Figure 1. Tracking I-element mobilization during oogenesis with an eGFP reporter reveals oocytes are preferentially targeted for transposition.

(A) Schematic desgin of eGFP reporter to track I-element mobilization. An eGFP reporter is inserted into the 3’ UTR of I-element sequences in the antisense direction. eGFP expression is blocked by an intron, which is in the same orientation of transposon and therefore is unable to be spliced during eGFP transcription. Only transposition can generate a copy of DNA without the dirupting intron, thereby producing eGFP signal. A construct without disrupting intron serves as positive control to test the potential sensitivity of reporter. A construct with mutations on the splicing acceptor and donor sites serves as negative control.
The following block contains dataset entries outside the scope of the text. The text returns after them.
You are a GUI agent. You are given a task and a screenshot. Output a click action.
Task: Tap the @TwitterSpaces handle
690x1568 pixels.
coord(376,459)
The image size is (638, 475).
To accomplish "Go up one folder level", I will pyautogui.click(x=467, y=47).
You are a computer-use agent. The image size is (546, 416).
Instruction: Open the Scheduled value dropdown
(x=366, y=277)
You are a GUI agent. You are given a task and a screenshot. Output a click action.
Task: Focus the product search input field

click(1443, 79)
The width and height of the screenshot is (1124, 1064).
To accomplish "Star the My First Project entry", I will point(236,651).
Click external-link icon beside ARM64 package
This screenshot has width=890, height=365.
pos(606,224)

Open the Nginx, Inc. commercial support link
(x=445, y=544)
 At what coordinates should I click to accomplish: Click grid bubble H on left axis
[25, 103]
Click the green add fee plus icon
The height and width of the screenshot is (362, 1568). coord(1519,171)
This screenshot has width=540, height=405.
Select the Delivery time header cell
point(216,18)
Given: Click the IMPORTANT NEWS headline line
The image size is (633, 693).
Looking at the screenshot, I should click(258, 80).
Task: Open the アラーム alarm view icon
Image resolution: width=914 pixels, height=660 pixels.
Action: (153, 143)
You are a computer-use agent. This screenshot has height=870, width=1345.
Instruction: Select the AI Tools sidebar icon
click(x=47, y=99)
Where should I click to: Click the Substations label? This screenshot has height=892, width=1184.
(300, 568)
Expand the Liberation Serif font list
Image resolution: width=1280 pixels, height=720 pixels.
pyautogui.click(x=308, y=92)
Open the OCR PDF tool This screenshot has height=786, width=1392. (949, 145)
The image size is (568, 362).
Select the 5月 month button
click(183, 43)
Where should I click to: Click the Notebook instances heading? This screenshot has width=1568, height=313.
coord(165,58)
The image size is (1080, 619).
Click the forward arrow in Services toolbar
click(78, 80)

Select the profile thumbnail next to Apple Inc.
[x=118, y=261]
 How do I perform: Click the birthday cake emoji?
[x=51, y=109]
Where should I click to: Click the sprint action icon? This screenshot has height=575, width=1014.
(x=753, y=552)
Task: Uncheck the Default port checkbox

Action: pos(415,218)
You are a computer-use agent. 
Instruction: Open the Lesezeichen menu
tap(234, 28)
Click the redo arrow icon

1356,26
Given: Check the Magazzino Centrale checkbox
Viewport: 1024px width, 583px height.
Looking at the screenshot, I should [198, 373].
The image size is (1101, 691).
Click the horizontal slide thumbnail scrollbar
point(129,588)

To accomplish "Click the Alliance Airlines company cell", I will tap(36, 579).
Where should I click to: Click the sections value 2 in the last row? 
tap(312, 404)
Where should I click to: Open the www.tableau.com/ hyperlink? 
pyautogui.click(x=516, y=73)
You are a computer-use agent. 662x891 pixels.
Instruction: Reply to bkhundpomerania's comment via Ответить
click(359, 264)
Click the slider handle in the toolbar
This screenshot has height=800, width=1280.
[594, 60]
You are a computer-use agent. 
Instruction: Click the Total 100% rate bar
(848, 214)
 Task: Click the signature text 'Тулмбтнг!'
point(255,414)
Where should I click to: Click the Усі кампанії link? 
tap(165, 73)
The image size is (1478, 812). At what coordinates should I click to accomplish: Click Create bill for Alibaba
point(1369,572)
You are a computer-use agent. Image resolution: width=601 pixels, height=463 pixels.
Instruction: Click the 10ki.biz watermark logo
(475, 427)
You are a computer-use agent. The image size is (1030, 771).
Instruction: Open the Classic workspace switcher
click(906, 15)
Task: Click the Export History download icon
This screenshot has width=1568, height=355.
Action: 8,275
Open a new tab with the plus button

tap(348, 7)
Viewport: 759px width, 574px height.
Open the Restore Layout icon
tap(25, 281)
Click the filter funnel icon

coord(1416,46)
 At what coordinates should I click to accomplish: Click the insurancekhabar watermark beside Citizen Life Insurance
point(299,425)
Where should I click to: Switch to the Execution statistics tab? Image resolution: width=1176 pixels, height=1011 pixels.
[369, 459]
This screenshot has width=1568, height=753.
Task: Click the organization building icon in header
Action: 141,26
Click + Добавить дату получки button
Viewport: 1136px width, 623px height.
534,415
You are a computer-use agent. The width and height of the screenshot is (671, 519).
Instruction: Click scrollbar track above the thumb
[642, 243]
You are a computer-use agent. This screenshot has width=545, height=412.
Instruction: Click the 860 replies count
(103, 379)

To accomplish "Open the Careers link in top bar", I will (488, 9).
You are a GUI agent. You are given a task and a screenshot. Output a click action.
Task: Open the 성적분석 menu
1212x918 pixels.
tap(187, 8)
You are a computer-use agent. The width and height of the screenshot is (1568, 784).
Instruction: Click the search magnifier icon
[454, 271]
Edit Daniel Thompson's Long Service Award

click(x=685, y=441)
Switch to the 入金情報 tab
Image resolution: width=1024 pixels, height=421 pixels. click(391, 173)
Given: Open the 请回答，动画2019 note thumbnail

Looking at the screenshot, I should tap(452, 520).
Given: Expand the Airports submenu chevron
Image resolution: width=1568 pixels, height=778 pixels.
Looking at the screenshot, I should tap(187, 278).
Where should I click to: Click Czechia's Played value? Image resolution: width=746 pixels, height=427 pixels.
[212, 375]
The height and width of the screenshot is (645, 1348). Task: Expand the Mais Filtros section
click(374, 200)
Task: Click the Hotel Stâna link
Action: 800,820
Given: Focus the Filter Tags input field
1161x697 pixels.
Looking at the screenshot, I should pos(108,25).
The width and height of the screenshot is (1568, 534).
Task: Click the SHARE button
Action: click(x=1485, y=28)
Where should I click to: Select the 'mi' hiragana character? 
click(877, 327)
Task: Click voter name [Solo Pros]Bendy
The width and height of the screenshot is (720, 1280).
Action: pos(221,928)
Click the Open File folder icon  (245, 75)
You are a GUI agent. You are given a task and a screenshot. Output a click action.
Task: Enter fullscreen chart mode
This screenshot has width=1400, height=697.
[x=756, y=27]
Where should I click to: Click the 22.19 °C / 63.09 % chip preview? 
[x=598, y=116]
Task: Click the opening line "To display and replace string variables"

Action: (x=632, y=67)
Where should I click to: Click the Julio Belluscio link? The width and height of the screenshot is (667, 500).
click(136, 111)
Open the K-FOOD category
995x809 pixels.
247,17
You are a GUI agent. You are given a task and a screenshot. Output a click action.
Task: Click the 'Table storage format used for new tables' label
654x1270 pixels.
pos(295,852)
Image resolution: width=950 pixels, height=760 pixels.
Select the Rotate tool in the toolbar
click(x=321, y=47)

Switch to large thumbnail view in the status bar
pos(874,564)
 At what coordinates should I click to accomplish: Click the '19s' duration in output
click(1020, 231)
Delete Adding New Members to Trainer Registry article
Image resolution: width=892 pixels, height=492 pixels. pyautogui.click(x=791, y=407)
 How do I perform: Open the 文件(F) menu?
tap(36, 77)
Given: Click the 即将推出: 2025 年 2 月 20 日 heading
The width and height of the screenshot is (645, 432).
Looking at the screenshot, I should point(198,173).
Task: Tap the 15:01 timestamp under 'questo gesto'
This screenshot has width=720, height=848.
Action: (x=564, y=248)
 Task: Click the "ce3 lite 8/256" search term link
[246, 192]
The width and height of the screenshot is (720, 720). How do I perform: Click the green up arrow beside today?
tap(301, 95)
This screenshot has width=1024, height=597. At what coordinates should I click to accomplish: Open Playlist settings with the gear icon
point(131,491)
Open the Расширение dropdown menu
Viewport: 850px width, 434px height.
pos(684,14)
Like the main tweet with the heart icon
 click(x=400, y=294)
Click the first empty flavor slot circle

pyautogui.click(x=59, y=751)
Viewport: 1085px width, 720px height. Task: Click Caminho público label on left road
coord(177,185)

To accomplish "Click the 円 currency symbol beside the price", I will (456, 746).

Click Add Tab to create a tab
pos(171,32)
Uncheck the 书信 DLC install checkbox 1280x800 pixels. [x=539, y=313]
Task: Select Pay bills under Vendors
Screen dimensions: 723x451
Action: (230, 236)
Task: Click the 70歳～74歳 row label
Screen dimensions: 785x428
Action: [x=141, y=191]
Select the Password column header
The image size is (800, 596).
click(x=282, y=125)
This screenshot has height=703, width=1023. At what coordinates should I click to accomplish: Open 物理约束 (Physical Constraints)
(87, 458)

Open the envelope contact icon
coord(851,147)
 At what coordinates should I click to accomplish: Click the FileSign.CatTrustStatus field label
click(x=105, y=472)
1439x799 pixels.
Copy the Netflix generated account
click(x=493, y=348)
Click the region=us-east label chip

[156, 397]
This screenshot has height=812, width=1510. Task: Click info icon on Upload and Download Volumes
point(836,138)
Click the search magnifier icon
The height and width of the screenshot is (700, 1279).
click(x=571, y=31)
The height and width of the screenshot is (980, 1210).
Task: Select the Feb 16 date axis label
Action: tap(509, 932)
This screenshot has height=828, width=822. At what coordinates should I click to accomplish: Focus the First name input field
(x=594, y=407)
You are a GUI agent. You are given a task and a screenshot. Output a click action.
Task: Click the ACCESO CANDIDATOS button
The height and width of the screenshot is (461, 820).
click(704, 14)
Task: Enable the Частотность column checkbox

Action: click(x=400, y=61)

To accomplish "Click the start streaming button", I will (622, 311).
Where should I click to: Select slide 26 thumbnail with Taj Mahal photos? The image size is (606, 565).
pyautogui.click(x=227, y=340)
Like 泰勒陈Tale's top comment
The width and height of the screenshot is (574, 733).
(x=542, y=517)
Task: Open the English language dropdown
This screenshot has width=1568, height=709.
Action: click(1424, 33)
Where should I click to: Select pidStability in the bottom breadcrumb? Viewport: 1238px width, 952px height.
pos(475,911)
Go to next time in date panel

(B) The genetic setup to trigger I-element mobilization. Without protection from the I-element-silencing piRNAs, which are typically maternally deposited, paternally inherited I-elements become active in invaded progeny. These offspring were crossed with w^k males to purify the oocytes from their ovaries. The I-element containing fathers carry either transposition reporter or one of the control constructs.

(C) A simplified cartoon to illustrate Drosophila oogenesis and the potential outcomes from reporter.

(D) Detecting eGFP expression in invaded ovaries carrying each construct. Transposition reporter does not give signal from any ovarian cells in I-element activated progeny. The strong signal from positive control construct highlights the potentially high sensitivity of reporter.

(E) Probing transposition events by PCR. Transpositions in oocyte generate intron-removed DNA, which gives rise to a short PCR product. Primers are depicted in panel A. Samples were boxed with different color to match the corresponding animals depicted in panel B.